Halloween Week Barbecue 101: Carving a Brisket (can be scary).

Roll call! Class is in session. Today, in honor of Halloween week, we are tackling the sometimes daunting and even scaaaary task of carving a whole brisket. The challenge with carving this 8-14 pound hunk of meat lies in the fact that there are two parts to a brisket, the flat and the deckle (also called the plate and the point), and the grains of these two parts run in different directions. Below is a whole brisket. Notice the curve of the deckle sitting on top of a flat part under it.

While you can cut the whole brisket at once, curving in a smile pattern so that you hit the grain shift at the "bottom of the smile", I prefer to just separate the two parts and then slice.
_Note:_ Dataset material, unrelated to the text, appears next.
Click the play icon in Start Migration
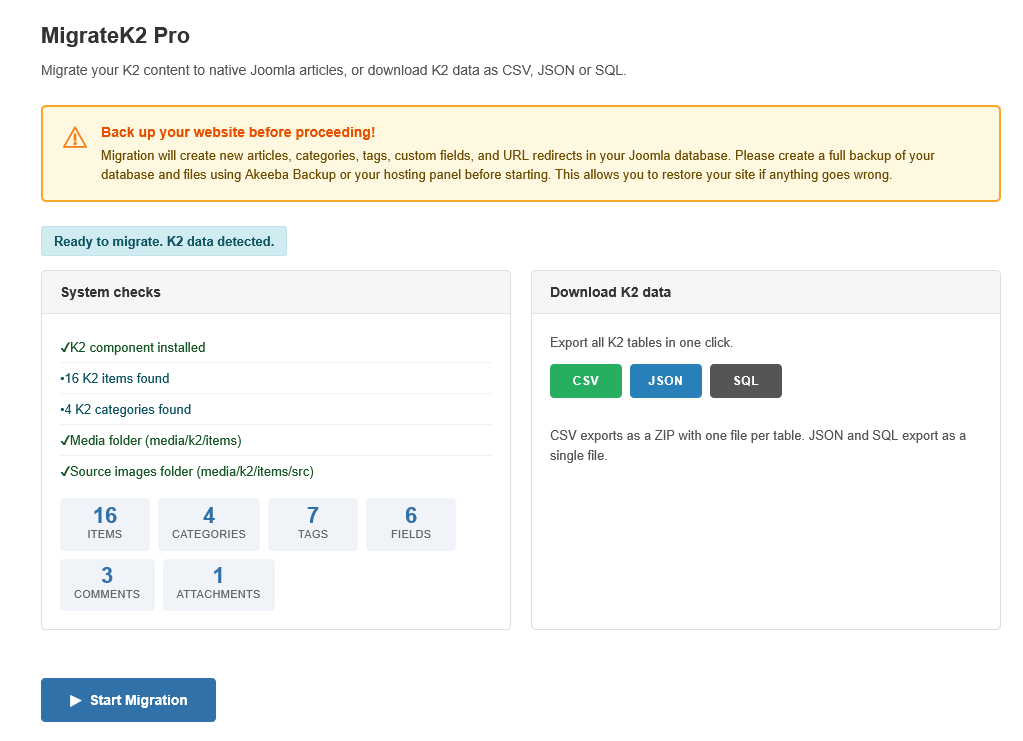 click(x=75, y=701)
It's cleaner, easier to find the grain, and I think gets more meat/less waste out of the brisket. Before you begin, lay the "flat" on the bottom with the curvy "point" facing toward you. A thick channel of fat runs between them, connecting the two parts. With your knife point, find this channel of fat and begin to cut in, hollowing out the curve. It should give you very little resistance.

Next, once you are "in", lift up the deckle and continue to cut away the fat. You will come to the end of the fat channel, where the two parts meet. Slice through and separate.

Here are the two sections. Notice that the flat is kind of kite-shaped. To slice, start at a corner and cut off a triangle. Continue cutting on an angle against the grain. Most of you know that we must cut against the grain, but what does that mean? Here is a piece trimmed of fat and bark. Notice the grain of the meat running vertically.

To cut against the grain, we will cut across the grain, in a horizontal cut. Like so:

In general, cut slices the width of a pencil. If your brisket is a little overdone, cut thicker slices, a little underdone, cut thinner slices. Lastly, don't try to carve a brisket "at the table" like a roast. It's far too messy. Cut it in the kitchen, or out on the patio, and display the slices on a platter.

Any questions? Feel free to ask in the comments, or e-mail me: julierbq@q.com.


  1. Thanks for the great pictorial. we usually just get flats, so removing the deckle isn't an issue, but I miss the different texture that it has. Have you ever done burn ends where you cut the deckle off and chop it with a little bbq sauce? Heaven. Okay, now I need to go out a find a full brisket.